Iran hat offenbar die indirekten Verhandlungen mit den USA über ein Ende des Krieges in der Golfregion ausgesetzt. Das schreibt die iranische Nachrichtenagentur Tasnim, die als Sprachrohr der Revolutionsgarde dient. Die Entscheidung sei wegen der „anhaltenden Verbrechen“ Israels im Libanon getroffen worden, so Tasnim.
Der Agentur zufolge wird es erst dann wieder Gespräche zur Beendigung des seit drei Monaten andauernden Iran-Kriegs geben, wenn die Forderungen des Irans erfüllt sind.
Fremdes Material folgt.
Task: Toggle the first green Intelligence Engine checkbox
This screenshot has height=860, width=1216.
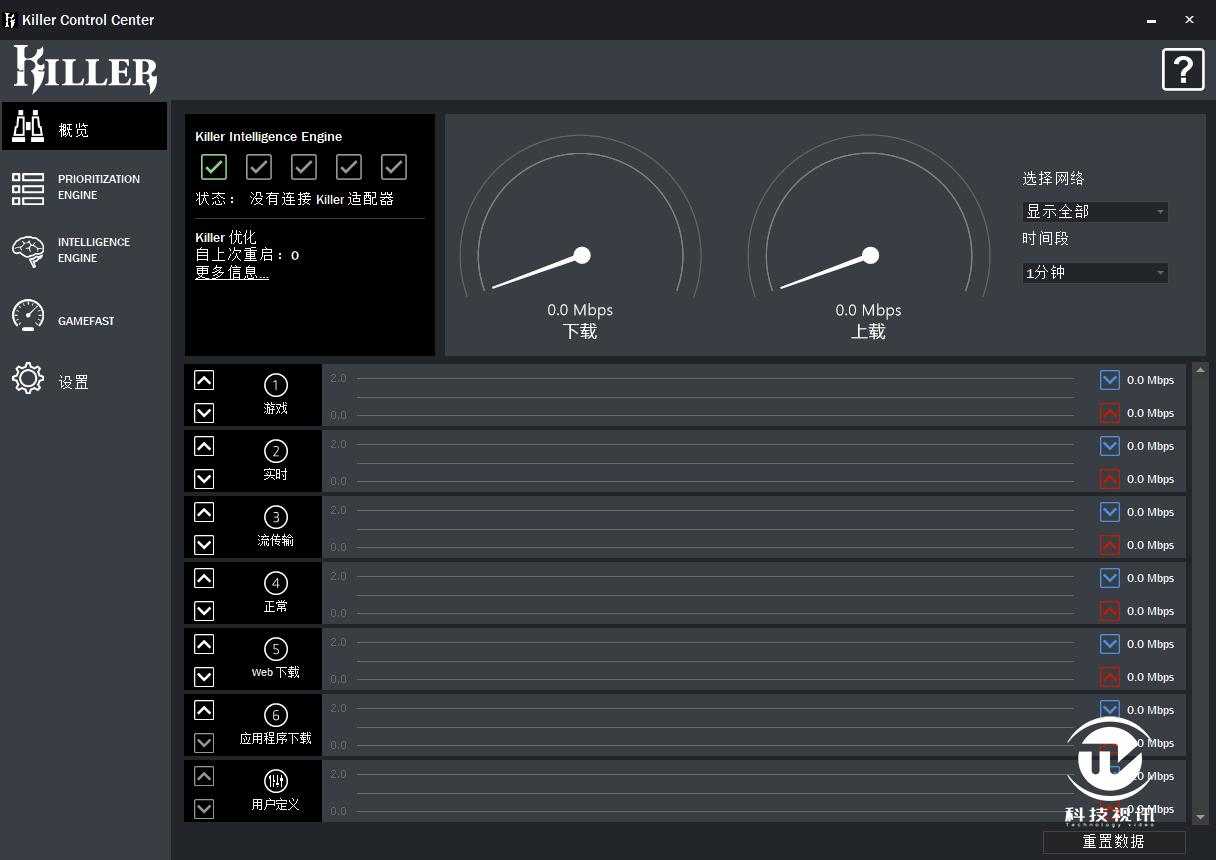Action: pyautogui.click(x=214, y=167)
Dazu gehören ein sofortiges Ende der israelischen Militäreinsätze im Gazastreifen und im Libanon sowie der vollständige Abzug Israels aus den besetzten Gebieten im Libanon.
Der iranische Außenminister Abbas Araghtschi schrieb auf der Plattform X: „Ein Bruch des Waffenstillstands an einer Front ist ein Bruch an allen Fronten.“ Die USA und Israel seien für die Folgen verantwortlich, erklärte er mit Blick auf die israelischen Einsätze im Libanon.
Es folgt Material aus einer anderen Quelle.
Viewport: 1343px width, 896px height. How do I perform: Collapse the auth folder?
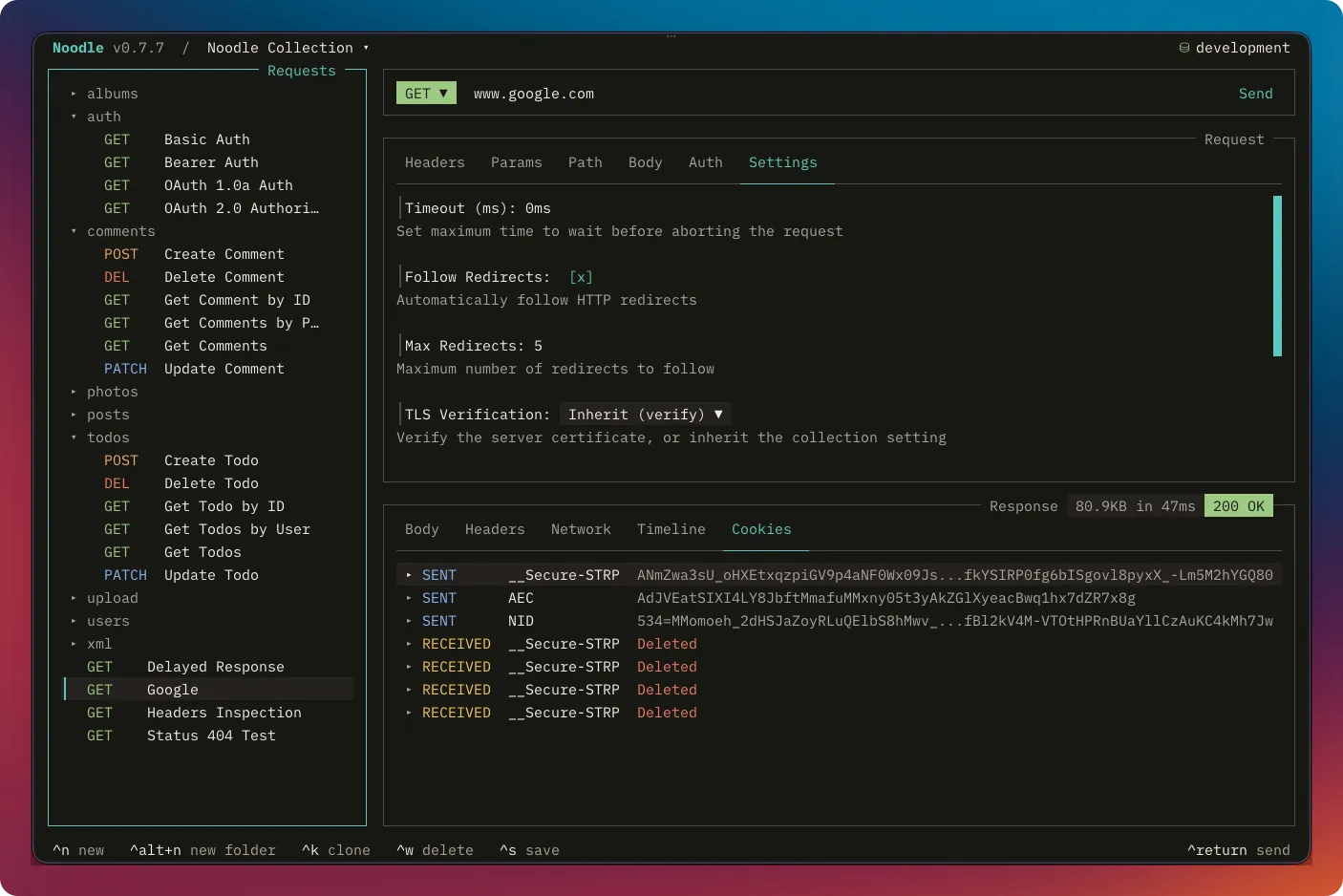[74, 117]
Iran droht mit Eröffnung neuer Front
Tasnim zufolge haben Iran und die mit ihm verbündete sogenannte Widerstandsfront – zu der schiitische Gruppen im Jemen, im Libanon und im Irak gehören – Pläne ausgearbeitet, um die Straße von Hormus vollständig zu blockieren. Außerdem drohen sie mit Angriffen in der Meerenge Bab al-Mandab vor der Küste des Jemen. Durch die Meerenge fahren Schiffe in Richtung Suezkanal.
Israel ruft Bewohner in Beirut zur Flucht auf
Etwa zeitgleich hat die israelische Armee die Bewohner der südlichen Vororte der libanesischen Hauptstadt Beirut zur Flucht aufgerufen. Ein Armeesprecher erklärte auf der Plattform X in arabischer Sprache, die Menschen sollten ihre Häuser zu „ihrer eigenen Sicherheit“ verlassen.
Sollte die Hisbollah ihre Angriffe auf israelische Städte und Ortschaften fortsetzen, werde die israelische Armee mit Angriffen auf Ziele in den südlichen Vororten Beiruts reagieren. Es ist der erste Aufruf dieser Art für das Gebiet seit Inkrafttreten einer Waffenruhe Mitte April.